** BEGIN **

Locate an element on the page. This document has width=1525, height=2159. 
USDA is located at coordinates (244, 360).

** END **
** BEGIN **

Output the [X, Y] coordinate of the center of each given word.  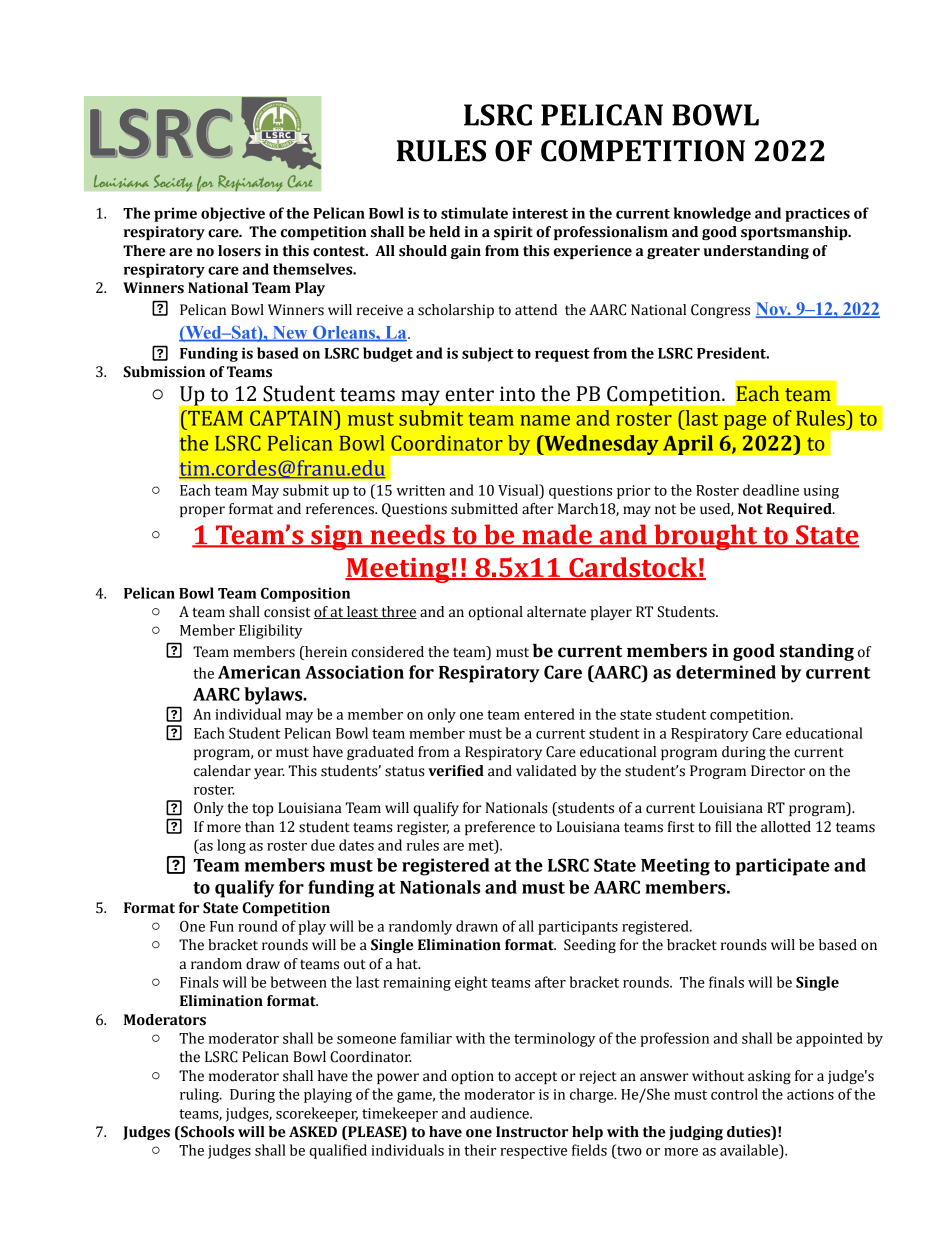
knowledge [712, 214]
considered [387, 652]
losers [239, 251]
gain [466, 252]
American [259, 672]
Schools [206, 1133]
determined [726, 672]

** END **
** BEGIN **

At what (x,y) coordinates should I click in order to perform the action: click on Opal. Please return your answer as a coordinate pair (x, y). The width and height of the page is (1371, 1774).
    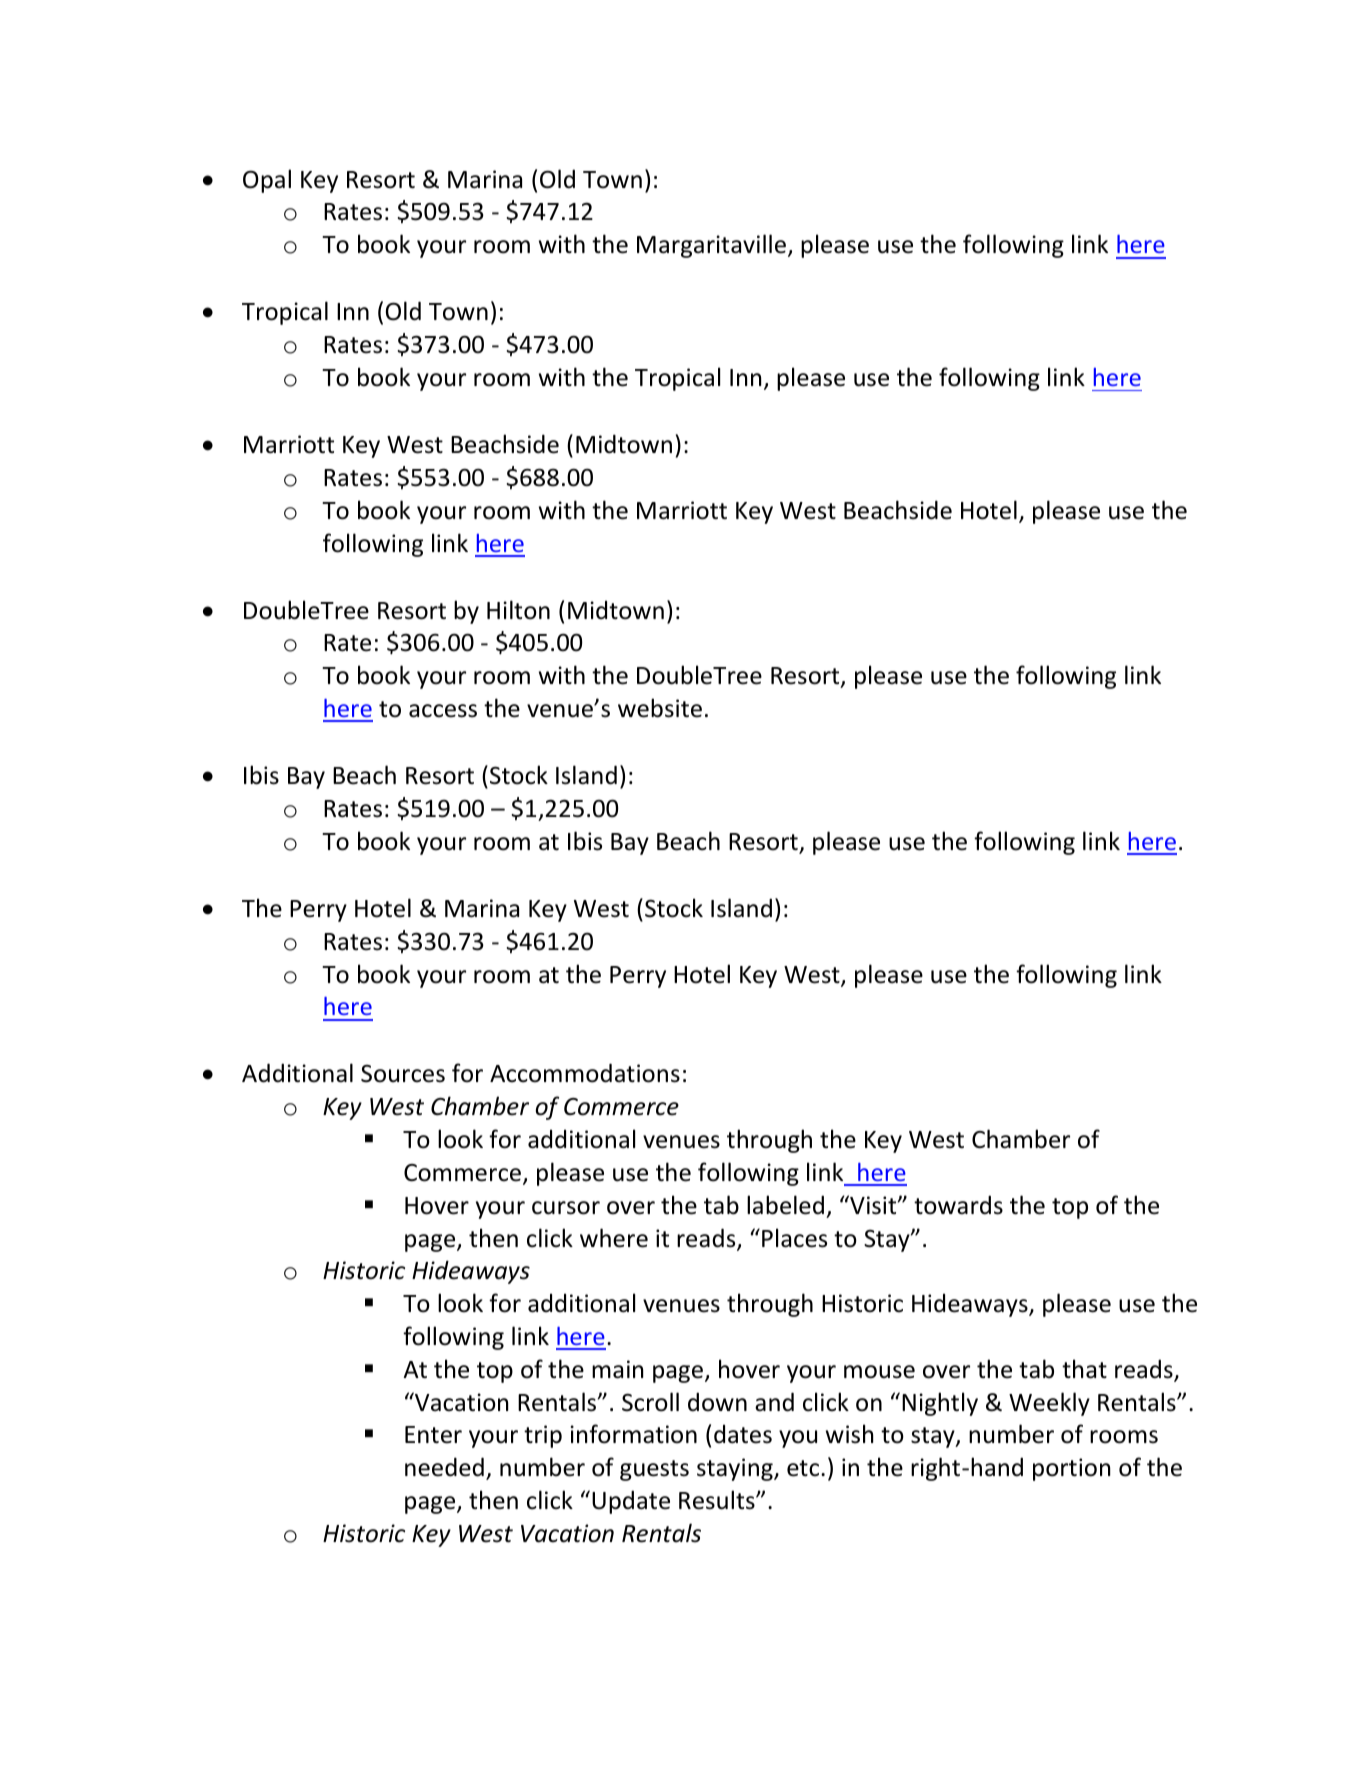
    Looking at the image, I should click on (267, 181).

** END **

Reproduce verbatim the part of the records that opens with the line containing "At what (x,y)" and closes with the line containing "Looking at the", including both of those lines. Omit the pictures from your answer.

RESPONSE FOR THIS EXERCISE:
At what (x,y) coordinates should I click in order to perform the action: click on Opal. Please return your answer as a coordinate pair (x, y). The width and height of the page is (1371, 1774).
    Looking at the image, I should click on (267, 181).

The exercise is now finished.